■ **Prompt**
Write the next part of the news report on the Hyderabad post-graduate doctors' strike over service postings, starting right after its final sentence.

■ **Page text**
§

Medicos refuse to serve in tertiary centers; it’s a cost-cutting ploy, allege doctors

Hyderabad: Despite claiming that they are not against rural service, post-graduate doctors have gone on strike and on Wednesday tried to boycott service counseling.

More than 250 doctors protested outside the Vaidhya Vidhana Parishad at Sultan Bazaar. They were arrested and shifted to the Malakpet police station.

Their demand this year is that they don’t want to serve in tertiary care centers and must be given permanent jobs in public health centers. Last year they had gone on strike claiming that they couldn’t work in public health centers as there were no facilities, no instruments and no security.

These dual stands are merely to escape rural service,claimed senior officials in the Health department.

Dr Sai Kiran of Gandhi Hospital said, “We are not against rural service but we want the state to place us permanently in public health centers. We want permanent jobs.”

This comes as a surprise as till last year, they were refusing to go to these centers. Dr Abhilash K., another doctor said, “The temporary posting will not serve the purpose. Every year there will be a different batch of students who will go these sectors and serve, which will not help the government. In the garb of service,they are filling the vacant posts in government tertiary centers. This is just another method of contract system”

Director of Health and Medical Education, Dr P. Srinivas, said, “Last year the protest was to not to go these centers and this year the protest is not to go to tertiary care centers. We are very clear that MBBS graduates will have to go to the PHC’s and the post-graduate students will have to go to the tertiary care centers.”

Upset with the tough stand taken by the government, junior doctors protested outside the Gandhi Hospital till late evening.

§

■ **Given data**
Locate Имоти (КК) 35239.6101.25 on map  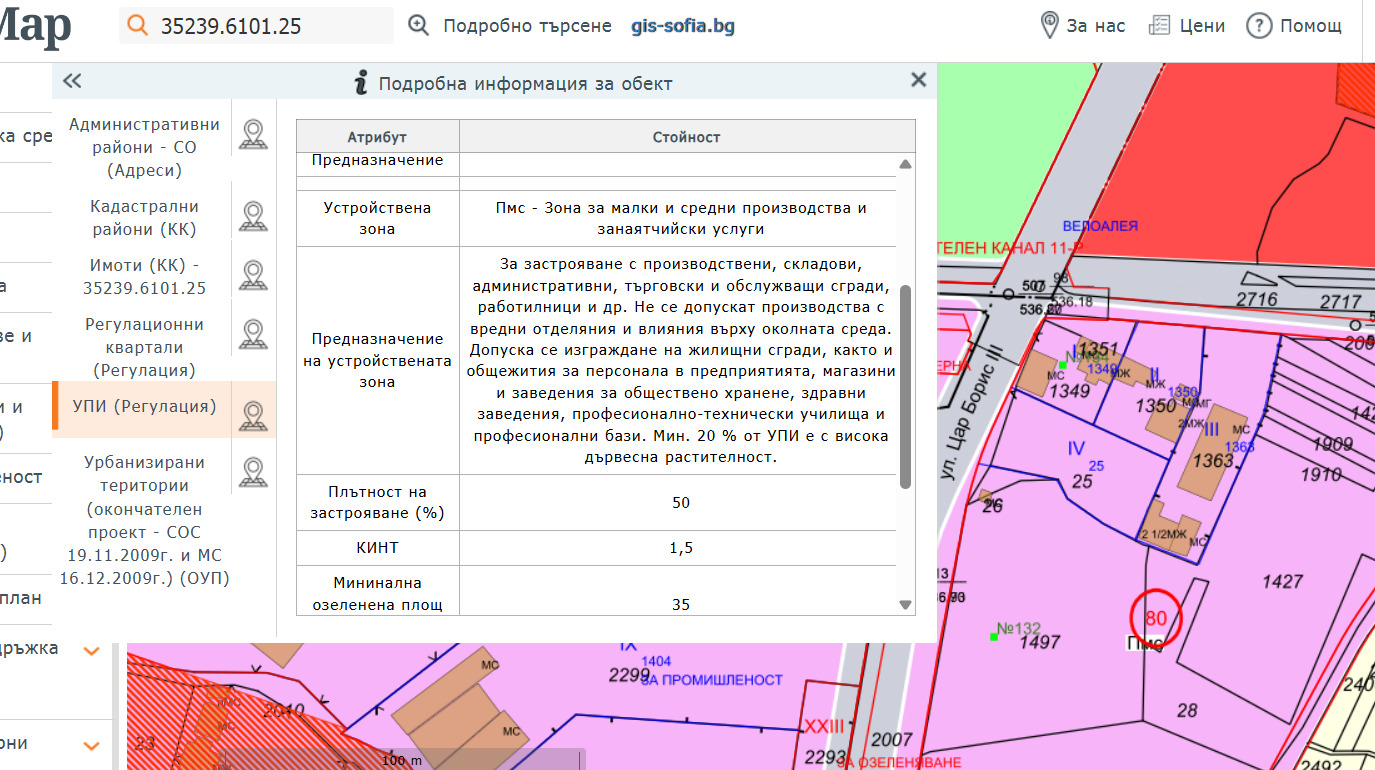tap(253, 276)
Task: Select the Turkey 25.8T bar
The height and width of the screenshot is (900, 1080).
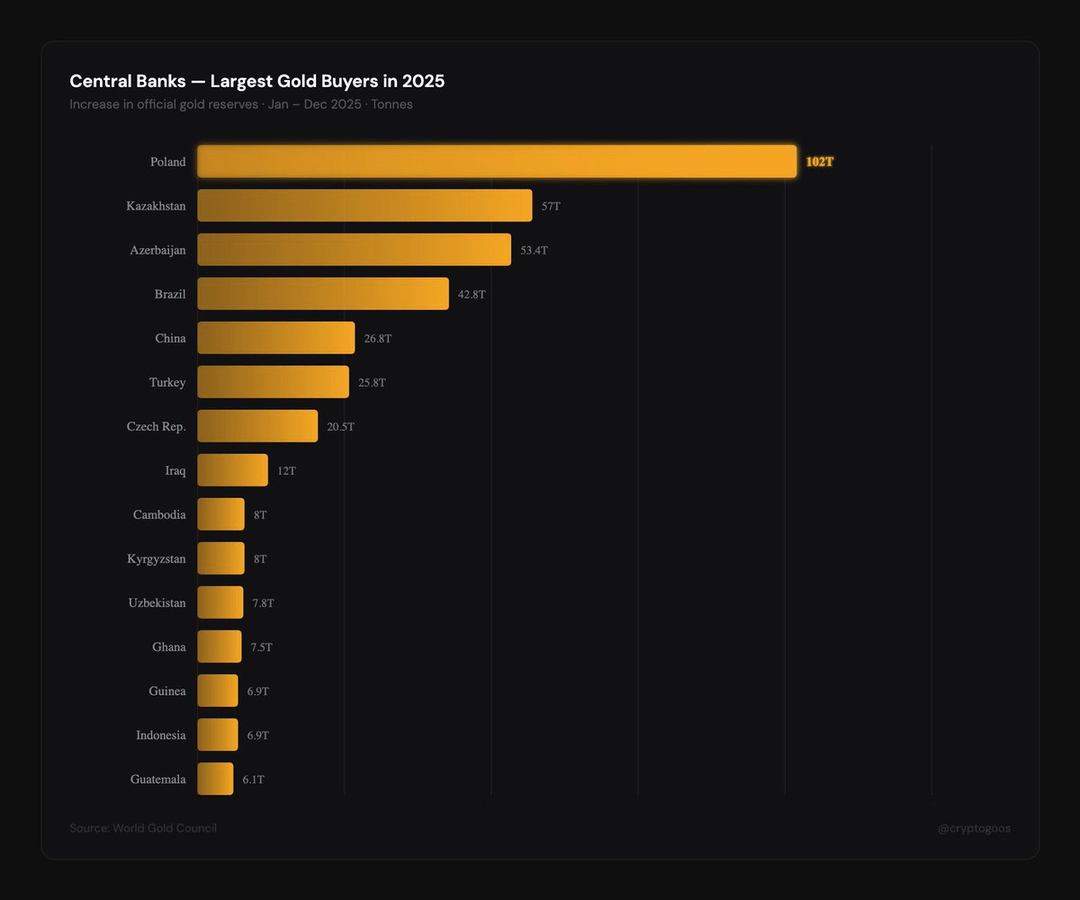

§

■ **Exercise result**
Telangana State and Andhra Pradesh flout guidelines on rural medical service

In posting medicos to government medical colleges as residents, the two governments seem to be flouting their own rules.

Guidelines issued last year for allotment of post-graduate medicos stated that the purpose of government service was to improve healthcare at the primary and secondary level in towns and villages. But medicos have almost entirely been allotted to tertiary hospitals in cities.

Medicos allege that it is a cost-cutting measure so that the government won’t have to hire doctors permanently.

“In the current system, authorities can post a fresh batch of post-grads every year to medical college and do away with regular postings. They hardly pay us for government service, though they have fixed honorarium, so it is a lot of savings,” said a junior doctor.

Officials, say that MBBS grads will be sent to primary and secondary hospitals from the next year as the guidelines for their rural service would be applicable only from 2015.

Guidelines framed last year by a committee of experts mandated that the, “purpose of this Compulsory Government Service for the trainee doctors is to see that the deficiency of the specialist doctors is reduced at primary and secondary health care level… Specialist doctors are supplementing resources in a unique manner”.